---------- INFORMATION GIVEN
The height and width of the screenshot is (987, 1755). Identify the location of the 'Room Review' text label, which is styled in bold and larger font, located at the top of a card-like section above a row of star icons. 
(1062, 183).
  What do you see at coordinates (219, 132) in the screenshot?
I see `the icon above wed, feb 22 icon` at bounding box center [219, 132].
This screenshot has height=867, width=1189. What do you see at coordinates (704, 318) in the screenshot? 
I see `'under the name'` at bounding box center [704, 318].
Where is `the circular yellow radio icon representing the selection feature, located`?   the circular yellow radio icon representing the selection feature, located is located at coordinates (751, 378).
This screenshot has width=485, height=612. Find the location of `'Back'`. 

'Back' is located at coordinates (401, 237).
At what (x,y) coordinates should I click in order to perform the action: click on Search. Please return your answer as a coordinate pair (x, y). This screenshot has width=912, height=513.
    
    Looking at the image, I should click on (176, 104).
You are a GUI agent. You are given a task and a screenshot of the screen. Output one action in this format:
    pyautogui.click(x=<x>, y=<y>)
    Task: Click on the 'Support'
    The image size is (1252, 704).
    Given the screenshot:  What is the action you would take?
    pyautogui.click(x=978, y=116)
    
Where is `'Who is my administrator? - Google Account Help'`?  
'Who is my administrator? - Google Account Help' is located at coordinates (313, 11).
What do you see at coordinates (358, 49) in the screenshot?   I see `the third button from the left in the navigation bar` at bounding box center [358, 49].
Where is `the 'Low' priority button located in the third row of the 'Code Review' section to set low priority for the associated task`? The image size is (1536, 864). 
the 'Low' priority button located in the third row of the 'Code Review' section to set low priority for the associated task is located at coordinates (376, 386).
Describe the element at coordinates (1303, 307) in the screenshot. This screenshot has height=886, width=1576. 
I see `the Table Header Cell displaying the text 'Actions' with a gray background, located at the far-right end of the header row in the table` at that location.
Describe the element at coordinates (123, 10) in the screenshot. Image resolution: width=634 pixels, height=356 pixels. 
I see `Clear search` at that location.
--------------------
• GOAL OF THE EXERCISE: Reproduce all of the lines above word for word, with nothing changed.

• COMPLETE ANSWER:
The height and width of the screenshot is (987, 1755). Identify the location of the 'Room Review' text label, which is styled in bold and larger font, located at the top of a card-like section above a row of star icons. 
(1062, 183).
  What do you see at coordinates (219, 132) in the screenshot?
I see `the icon above wed, feb 22 icon` at bounding box center [219, 132].
This screenshot has height=867, width=1189. What do you see at coordinates (704, 318) in the screenshot? 
I see `'under the name'` at bounding box center [704, 318].
Where is `the circular yellow radio icon representing the selection feature, located`?   the circular yellow radio icon representing the selection feature, located is located at coordinates (751, 378).
This screenshot has width=485, height=612. Find the location of `'Back'`. 

'Back' is located at coordinates (401, 237).
At what (x,y) coordinates should I click in order to perform the action: click on Search. Please return your answer as a coordinate pair (x, y). This screenshot has width=912, height=513.
    
    Looking at the image, I should click on (176, 104).
You are a GUI agent. You are given a task and a screenshot of the screen. Output one action in this format:
    pyautogui.click(x=<x>, y=<y>)
    Task: Click on the 'Support'
    The image size is (1252, 704).
    Given the screenshot:  What is the action you would take?
    pyautogui.click(x=978, y=116)
    
Where is `'Who is my administrator? - Google Account Help'`?  
'Who is my administrator? - Google Account Help' is located at coordinates (313, 11).
What do you see at coordinates (358, 49) in the screenshot?   I see `the third button from the left in the navigation bar` at bounding box center [358, 49].
Where is `the 'Low' priority button located in the third row of the 'Code Review' section to set low priority for the associated task`? The image size is (1536, 864). 
the 'Low' priority button located in the third row of the 'Code Review' section to set low priority for the associated task is located at coordinates (376, 386).
Describe the element at coordinates (1303, 307) in the screenshot. This screenshot has height=886, width=1576. 
I see `the Table Header Cell displaying the text 'Actions' with a gray background, located at the far-right end of the header row in the table` at that location.
Describe the element at coordinates (123, 10) in the screenshot. Image resolution: width=634 pixels, height=356 pixels. 
I see `Clear search` at that location.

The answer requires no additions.